Today I posted Judith Ann Moriarty’s of Gilbert and George at the Milwaukee Art Museum. While I was editing I reviewed my own notes from the press preview and remembered what the curators and artists had stressed as the fundamental take-away points of the work: empathy, and celebration, of the disenfranchised. And while it’s definitely a politcally charged, in-your-face exhibition, I think it’s great success is that its relevance isn’t hemmed in by issues of the day and time. Preposterously, I had kind of pre-conceived G&G as “that AIDS show.” Oh, was I wrong. It’s not even that G&G used to be that AIDS show, but now it’s the London Pakistani Diaspora show, or the Terrorism by Association show or the GLBTQ show or the turd-and-cock show.

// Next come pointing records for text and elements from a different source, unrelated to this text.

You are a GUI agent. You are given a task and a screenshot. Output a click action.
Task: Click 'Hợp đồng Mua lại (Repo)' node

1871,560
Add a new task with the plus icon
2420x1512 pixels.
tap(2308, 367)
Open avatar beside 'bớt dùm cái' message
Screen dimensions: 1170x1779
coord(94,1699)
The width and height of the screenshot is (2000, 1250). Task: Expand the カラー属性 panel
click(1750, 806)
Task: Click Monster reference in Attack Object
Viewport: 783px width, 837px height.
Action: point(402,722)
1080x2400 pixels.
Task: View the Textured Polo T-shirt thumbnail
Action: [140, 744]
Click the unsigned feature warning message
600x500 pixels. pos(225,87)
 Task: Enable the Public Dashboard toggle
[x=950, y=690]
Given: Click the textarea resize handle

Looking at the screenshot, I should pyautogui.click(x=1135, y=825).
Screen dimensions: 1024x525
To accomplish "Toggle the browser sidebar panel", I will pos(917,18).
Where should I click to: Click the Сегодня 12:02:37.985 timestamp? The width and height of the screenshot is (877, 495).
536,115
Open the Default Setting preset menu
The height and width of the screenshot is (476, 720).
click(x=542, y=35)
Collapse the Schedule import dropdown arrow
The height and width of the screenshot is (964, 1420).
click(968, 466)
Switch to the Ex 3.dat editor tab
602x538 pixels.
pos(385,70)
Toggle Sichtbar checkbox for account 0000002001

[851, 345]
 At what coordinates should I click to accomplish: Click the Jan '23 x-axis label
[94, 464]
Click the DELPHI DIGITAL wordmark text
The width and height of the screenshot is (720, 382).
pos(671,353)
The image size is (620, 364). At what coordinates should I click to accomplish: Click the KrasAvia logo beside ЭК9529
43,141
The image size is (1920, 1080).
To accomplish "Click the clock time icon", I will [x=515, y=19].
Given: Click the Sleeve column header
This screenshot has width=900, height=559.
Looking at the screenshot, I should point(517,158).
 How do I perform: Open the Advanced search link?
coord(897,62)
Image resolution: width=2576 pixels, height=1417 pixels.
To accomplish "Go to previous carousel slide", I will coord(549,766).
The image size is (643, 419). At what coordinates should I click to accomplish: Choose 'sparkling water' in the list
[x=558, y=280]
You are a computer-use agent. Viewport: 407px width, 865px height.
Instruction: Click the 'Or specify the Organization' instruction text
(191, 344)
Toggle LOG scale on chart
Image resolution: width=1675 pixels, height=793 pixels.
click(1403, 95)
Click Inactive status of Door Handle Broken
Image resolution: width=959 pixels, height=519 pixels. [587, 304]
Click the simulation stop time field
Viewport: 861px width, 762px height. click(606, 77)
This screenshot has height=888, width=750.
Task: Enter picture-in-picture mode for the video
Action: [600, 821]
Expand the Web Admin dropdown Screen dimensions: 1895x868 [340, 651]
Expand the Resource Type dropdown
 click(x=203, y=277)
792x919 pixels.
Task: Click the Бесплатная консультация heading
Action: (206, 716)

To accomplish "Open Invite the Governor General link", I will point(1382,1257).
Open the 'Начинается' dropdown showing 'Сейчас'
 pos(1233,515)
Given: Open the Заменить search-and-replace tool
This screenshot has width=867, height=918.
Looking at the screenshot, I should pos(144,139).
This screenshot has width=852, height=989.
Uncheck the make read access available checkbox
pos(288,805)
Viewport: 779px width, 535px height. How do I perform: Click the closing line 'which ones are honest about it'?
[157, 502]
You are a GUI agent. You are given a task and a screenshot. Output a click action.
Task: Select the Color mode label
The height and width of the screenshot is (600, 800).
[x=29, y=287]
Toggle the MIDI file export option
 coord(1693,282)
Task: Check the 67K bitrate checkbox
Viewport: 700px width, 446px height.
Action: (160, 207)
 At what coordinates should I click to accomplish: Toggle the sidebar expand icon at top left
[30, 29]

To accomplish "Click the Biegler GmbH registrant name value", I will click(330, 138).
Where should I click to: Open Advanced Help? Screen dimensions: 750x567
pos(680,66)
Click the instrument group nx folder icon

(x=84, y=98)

At the heart of the show is the simple matter that disenfranchisement, discrimination, racism, sexism, bloodshed and class warfare are part of the human condition, and always have been. The implication? Gilbert and George only make art about the only things that matter; in their own words, “death, sex, fear, life, race, religion and money. There is nothing else.”
It takes courage to live compassionately, to fight against these things that are so ingrained and inevitable. I thought about Gilbert and George this morning when I read about John Jordan, and I’ve kept them in mind for the past month as I’ve struggled through stresses, trials, tragedies and great reckonings this summer. Their philosophy on art translates fluidly to a philosophy for living simply and healthily in a chaotic, ambiguous world. Again, in their own words:
“Always be smartly dressed. Make the world believe. Never worry, discuss or criticize. Be calm, polite and in control.”